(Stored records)
● ● ●
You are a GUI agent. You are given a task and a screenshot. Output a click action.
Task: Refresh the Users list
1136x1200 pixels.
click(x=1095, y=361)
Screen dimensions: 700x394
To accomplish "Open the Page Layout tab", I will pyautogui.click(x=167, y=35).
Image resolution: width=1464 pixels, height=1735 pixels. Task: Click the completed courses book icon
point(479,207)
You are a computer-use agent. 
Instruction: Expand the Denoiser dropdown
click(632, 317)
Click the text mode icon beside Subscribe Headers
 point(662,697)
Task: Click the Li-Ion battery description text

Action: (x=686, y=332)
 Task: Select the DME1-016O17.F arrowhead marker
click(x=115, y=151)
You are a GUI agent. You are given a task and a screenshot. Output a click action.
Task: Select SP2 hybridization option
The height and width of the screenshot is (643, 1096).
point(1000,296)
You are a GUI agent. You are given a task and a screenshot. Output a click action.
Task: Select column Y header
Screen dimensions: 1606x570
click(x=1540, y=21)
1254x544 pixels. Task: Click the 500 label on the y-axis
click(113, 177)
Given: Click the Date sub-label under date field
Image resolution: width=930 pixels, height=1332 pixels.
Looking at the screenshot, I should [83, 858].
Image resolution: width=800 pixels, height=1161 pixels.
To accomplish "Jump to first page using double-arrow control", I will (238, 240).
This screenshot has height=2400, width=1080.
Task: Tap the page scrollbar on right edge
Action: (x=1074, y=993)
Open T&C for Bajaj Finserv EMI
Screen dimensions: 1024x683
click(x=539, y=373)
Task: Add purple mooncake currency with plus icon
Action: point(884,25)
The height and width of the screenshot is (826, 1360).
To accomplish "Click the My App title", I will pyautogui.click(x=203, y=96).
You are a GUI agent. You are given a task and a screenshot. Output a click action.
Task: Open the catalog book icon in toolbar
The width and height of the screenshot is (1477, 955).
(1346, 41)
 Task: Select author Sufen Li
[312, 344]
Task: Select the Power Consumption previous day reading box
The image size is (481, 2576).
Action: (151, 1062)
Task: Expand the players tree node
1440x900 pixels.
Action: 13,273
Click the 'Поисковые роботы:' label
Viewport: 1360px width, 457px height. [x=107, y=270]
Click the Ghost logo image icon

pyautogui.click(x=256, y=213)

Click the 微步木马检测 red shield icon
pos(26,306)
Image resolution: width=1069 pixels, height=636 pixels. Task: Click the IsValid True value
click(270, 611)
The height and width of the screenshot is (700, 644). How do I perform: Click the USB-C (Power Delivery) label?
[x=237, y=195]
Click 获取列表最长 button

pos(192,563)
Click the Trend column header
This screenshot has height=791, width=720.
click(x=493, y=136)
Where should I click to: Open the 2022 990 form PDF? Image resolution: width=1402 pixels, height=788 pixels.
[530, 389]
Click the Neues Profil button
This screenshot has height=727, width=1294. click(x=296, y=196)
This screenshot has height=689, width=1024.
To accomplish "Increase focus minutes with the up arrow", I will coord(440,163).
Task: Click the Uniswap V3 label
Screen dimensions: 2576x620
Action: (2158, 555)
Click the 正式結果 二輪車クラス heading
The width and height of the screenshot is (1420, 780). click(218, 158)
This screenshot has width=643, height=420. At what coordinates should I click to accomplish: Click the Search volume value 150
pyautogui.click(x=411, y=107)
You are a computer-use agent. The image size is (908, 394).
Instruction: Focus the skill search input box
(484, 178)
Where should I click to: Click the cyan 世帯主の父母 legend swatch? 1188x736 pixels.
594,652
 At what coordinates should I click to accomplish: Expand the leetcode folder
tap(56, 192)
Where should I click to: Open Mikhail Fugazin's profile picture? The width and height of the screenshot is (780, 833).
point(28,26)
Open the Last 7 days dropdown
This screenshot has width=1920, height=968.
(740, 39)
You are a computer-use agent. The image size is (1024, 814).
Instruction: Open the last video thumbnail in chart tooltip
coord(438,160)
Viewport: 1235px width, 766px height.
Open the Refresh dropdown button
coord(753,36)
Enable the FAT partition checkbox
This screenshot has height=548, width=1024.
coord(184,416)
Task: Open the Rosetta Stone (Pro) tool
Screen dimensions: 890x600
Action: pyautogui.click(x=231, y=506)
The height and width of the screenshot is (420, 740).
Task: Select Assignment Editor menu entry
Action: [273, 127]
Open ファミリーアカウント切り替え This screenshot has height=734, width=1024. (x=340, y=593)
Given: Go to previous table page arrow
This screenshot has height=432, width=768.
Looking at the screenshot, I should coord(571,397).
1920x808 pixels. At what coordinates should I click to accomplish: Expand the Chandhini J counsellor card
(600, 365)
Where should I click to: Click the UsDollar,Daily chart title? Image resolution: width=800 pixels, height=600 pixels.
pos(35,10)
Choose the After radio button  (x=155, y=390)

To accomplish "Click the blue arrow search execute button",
● ● ●
### WHAT THE TASK ASKS:
Nothing in the data may differ; print all of it exactly as written.

### ANSWER TO THIS TASK:
You are a GUI agent. You are given a task and a screenshot. Output a click action.
Task: Refresh the Users list
1136x1200 pixels.
click(x=1095, y=361)
Screen dimensions: 700x394
To accomplish "Open the Page Layout tab", I will pyautogui.click(x=167, y=35).
Image resolution: width=1464 pixels, height=1735 pixels. Task: Click the completed courses book icon
point(479,207)
You are a computer-use agent. 
Instruction: Expand the Denoiser dropdown
click(632, 317)
Click the text mode icon beside Subscribe Headers
 point(662,697)
Task: Click the Li-Ion battery description text

Action: (x=686, y=332)
 Task: Select the DME1-016O17.F arrowhead marker
click(x=115, y=151)
You are a GUI agent. You are given a task and a screenshot. Output a click action.
Task: Select SP2 hybridization option
The height and width of the screenshot is (643, 1096).
point(1000,296)
You are a GUI agent. You are given a task and a screenshot. Output a click action.
Task: Select column Y header
Screen dimensions: 1606x570
click(x=1540, y=21)
1254x544 pixels. Task: Click the 500 label on the y-axis
click(113, 177)
Given: Click the Date sub-label under date field
Image resolution: width=930 pixels, height=1332 pixels.
Looking at the screenshot, I should [83, 858].
Image resolution: width=800 pixels, height=1161 pixels.
To accomplish "Jump to first page using double-arrow control", I will (238, 240).
This screenshot has height=2400, width=1080.
Task: Tap the page scrollbar on right edge
Action: (x=1074, y=993)
Open T&C for Bajaj Finserv EMI
Screen dimensions: 1024x683
click(x=539, y=373)
Task: Add purple mooncake currency with plus icon
Action: point(884,25)
The height and width of the screenshot is (826, 1360).
To accomplish "Click the My App title", I will pyautogui.click(x=203, y=96).
You are a GUI agent. You are given a task and a screenshot. Output a click action.
Task: Open the catalog book icon in toolbar
The width and height of the screenshot is (1477, 955).
(1346, 41)
 Task: Select author Sufen Li
[312, 344]
Task: Select the Power Consumption previous day reading box
The image size is (481, 2576).
Action: (151, 1062)
Task: Expand the players tree node
1440x900 pixels.
Action: 13,273
Click the 'Поисковые роботы:' label
Viewport: 1360px width, 457px height. [x=107, y=270]
Click the Ghost logo image icon

pyautogui.click(x=256, y=213)

Click the 微步木马检测 red shield icon
pos(26,306)
Image resolution: width=1069 pixels, height=636 pixels. Task: Click the IsValid True value
click(270, 611)
The height and width of the screenshot is (700, 644). How do I perform: Click the USB-C (Power Delivery) label?
[x=237, y=195]
Click 获取列表最长 button

pos(192,563)
Click the Trend column header
This screenshot has height=791, width=720.
click(x=493, y=136)
Where should I click to: Open the 2022 990 form PDF? Image resolution: width=1402 pixels, height=788 pixels.
[530, 389]
Click the Neues Profil button
This screenshot has height=727, width=1294. click(x=296, y=196)
This screenshot has height=689, width=1024.
To accomplish "Increase focus minutes with the up arrow", I will coord(440,163).
Task: Click the Uniswap V3 label
Screen dimensions: 2576x620
Action: (2158, 555)
Click the 正式結果 二輪車クラス heading
The width and height of the screenshot is (1420, 780). click(218, 158)
This screenshot has width=643, height=420. At what coordinates should I click to accomplish: Click the Search volume value 150
pyautogui.click(x=411, y=107)
You are a computer-use agent. The image size is (908, 394).
Instruction: Focus the skill search input box
(484, 178)
Where should I click to: Click the cyan 世帯主の父母 legend swatch? 1188x736 pixels.
594,652
 At what coordinates should I click to accomplish: Expand the leetcode folder
tap(56, 192)
Where should I click to: Open Mikhail Fugazin's profile picture? The width and height of the screenshot is (780, 833).
point(28,26)
Open the Last 7 days dropdown
This screenshot has width=1920, height=968.
(740, 39)
You are a computer-use agent. The image size is (1024, 814).
Instruction: Open the last video thumbnail in chart tooltip
coord(438,160)
Viewport: 1235px width, 766px height.
Open the Refresh dropdown button
coord(753,36)
Enable the FAT partition checkbox
This screenshot has height=548, width=1024.
coord(184,416)
Task: Open the Rosetta Stone (Pro) tool
Screen dimensions: 890x600
Action: pyautogui.click(x=231, y=506)
The height and width of the screenshot is (420, 740).
Task: Select Assignment Editor menu entry
Action: [273, 127]
Open ファミリーアカウント切り替え This screenshot has height=734, width=1024. (x=340, y=593)
Given: Go to previous table page arrow
This screenshot has height=432, width=768.
Looking at the screenshot, I should coord(571,397).
1920x808 pixels. At what coordinates should I click to accomplish: Expand the Chandhini J counsellor card
(600, 365)
Where should I click to: Click the UsDollar,Daily chart title? Image resolution: width=800 pixels, height=600 pixels.
pos(35,10)
Choose the After radio button  (x=155, y=390)

To accomplish "Click the blue arrow search execute button",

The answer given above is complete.